Hello and welcome back to the discussion on the TIMERs in compare mode. In the last article we discussed the basics and the theory about using the timer in compare mode. Now its time to write some practical code and run it in real world. The project we are making is a simple time base which is very useful for other project requiring accurate computation of time like a digital clock or a timer that automatically switches devices at time set by user. You can use it for any project after understanding the basics.

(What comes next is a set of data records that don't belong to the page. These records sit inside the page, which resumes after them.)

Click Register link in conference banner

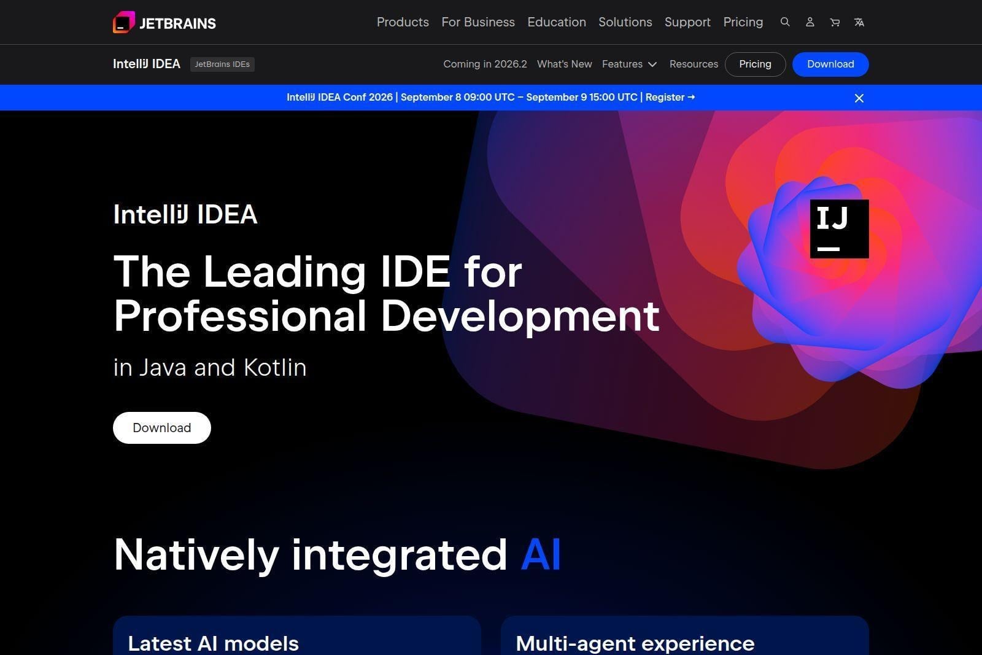670,98
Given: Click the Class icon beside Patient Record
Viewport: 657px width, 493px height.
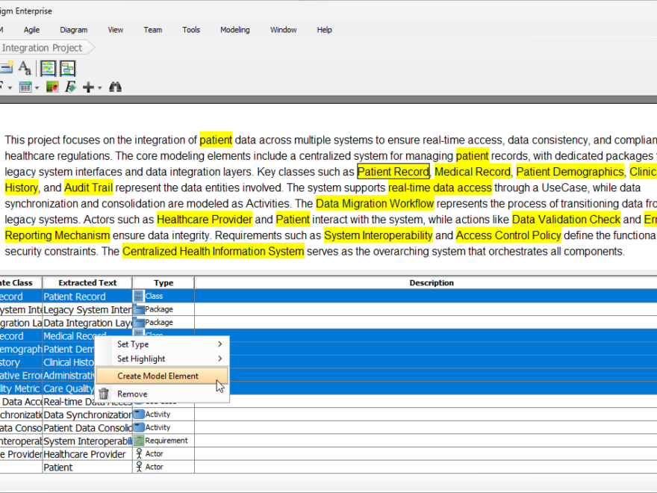Looking at the screenshot, I should click(x=138, y=296).
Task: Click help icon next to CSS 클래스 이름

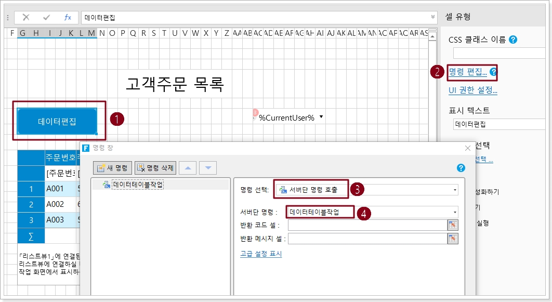Action: (513, 40)
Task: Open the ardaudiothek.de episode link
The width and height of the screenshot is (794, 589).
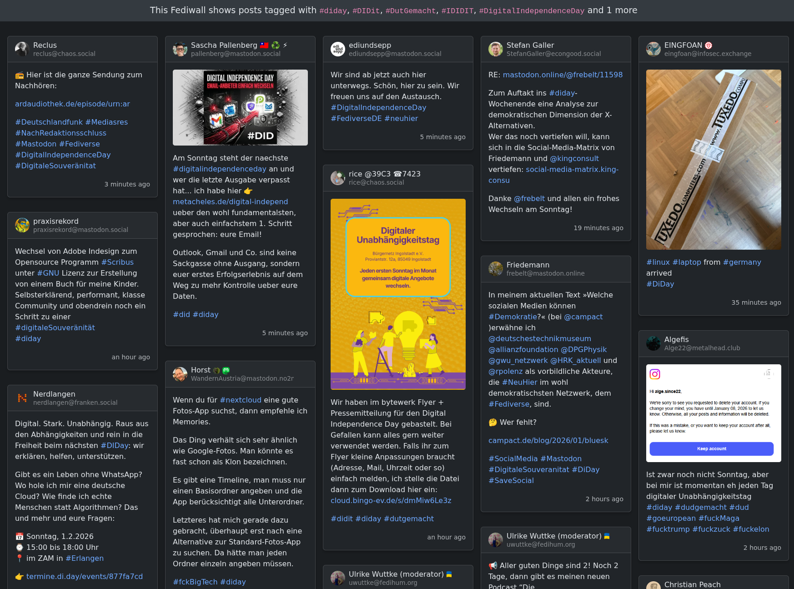Action: (x=72, y=104)
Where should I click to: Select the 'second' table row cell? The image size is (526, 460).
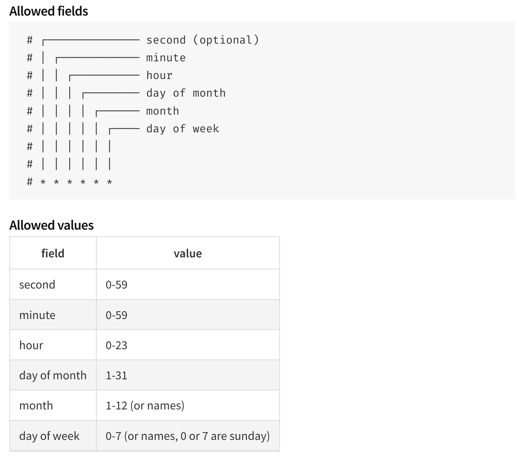[x=53, y=285]
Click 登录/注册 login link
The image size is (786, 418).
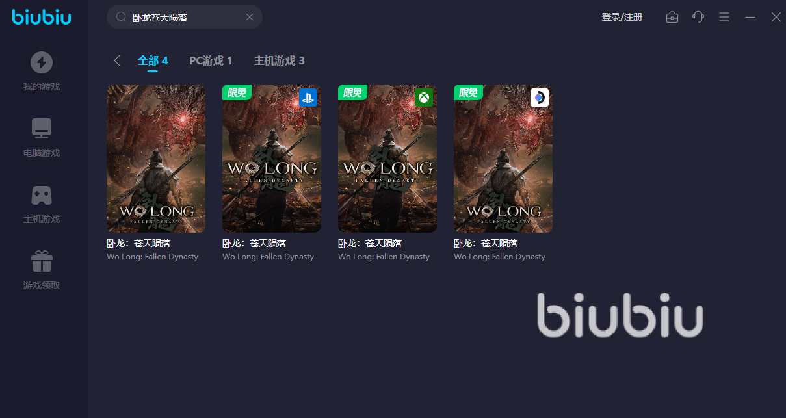pyautogui.click(x=622, y=18)
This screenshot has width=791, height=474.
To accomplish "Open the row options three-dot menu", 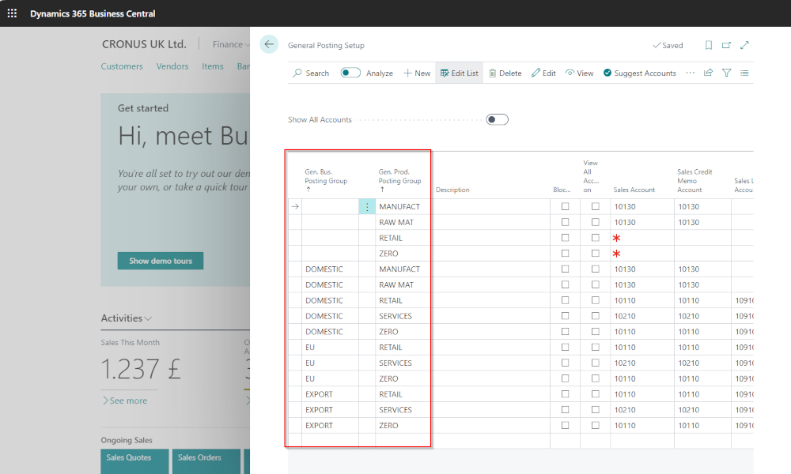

We will have three global variable which will hold the millisecond, second and minutes of time elapsed. These variables are automatically updated by the compare match ISR. Look at the figure below to get an idea how this is implemented.

Using AVR Timers

Fig – Using AVR Timer to generate 1ms Time base.

 

 

Complete Code


#include <avr/io.h>
#include <avr/interrupt.h>

#include "lcd.h"

//Global variable for the clock system
volatile unsigned int   clock_millisecond=0;
volatile unsigned char  clock_second=0;

volatile unsigned char  clock_minute=0;

main()
{
   //Initialize the LCD Subsystem
   InitLCD(LS_BLINK);
   //Clear the display
   LCDClear();

   //Set up the timer1 as described in the
   //tutorial

   TCCR1B=(1<<WGM12)|(1<<CS11)|(1<<CS10);
   OCR1A=250;

   //Enable the Output Compare A interrupt
   TIMSK|=(1<<OCIE1A);


   LCDWriteStringXY(0,0,"Time Base Demo");
   LCDWriteStringXY(0,1,"  :   (MM:SS)");

   //Enable interrupts globally

   sei();

   //Continuasly display the time
   while(1)
   {
      LCDWriteIntXY(0,1,clock_minute,2);
      LCDWriteIntXY(3,1,clock_second,2);
      _delay_loop_2(0);
   }

}


//The output compate interrupt handler
//We set up the timer in such a way that
//this ISR is called exactly at 1ms interval
ISR(TIMER1_COMPA_vect)
{
   clock_millisecond++;
   if(clock_millisecond==1000)
   {
      clock_second++;
      clock_millisecond=0;
      if(clock_second==60)
      {
         clock_minute++;
         clock_second=0;
      }
   }
}


Hardware

The hardware is ATmega8-16PU running at 16MHz with a LCD Connected to it. I have used xBoard MINI to make the prototype. You can also use your own ATmega8 board. To make a board in your own see this. The output is displayed in a 16×2 character LCD module so please see the LCD interfacing tutorial for information about the connections and use. I recommend you to first setup and test the LCD interfacing because it will help you in many projects. If you have any problems setting it up please post a comment here or use the forum.eXtremeElectronics.co.in

xBoard MINI

Fig – xBoard MINI can be used to prototype many projects easily!

 

 

LCD interface with AVR MCU

Fig – The output of above program in 16×2 LCD module.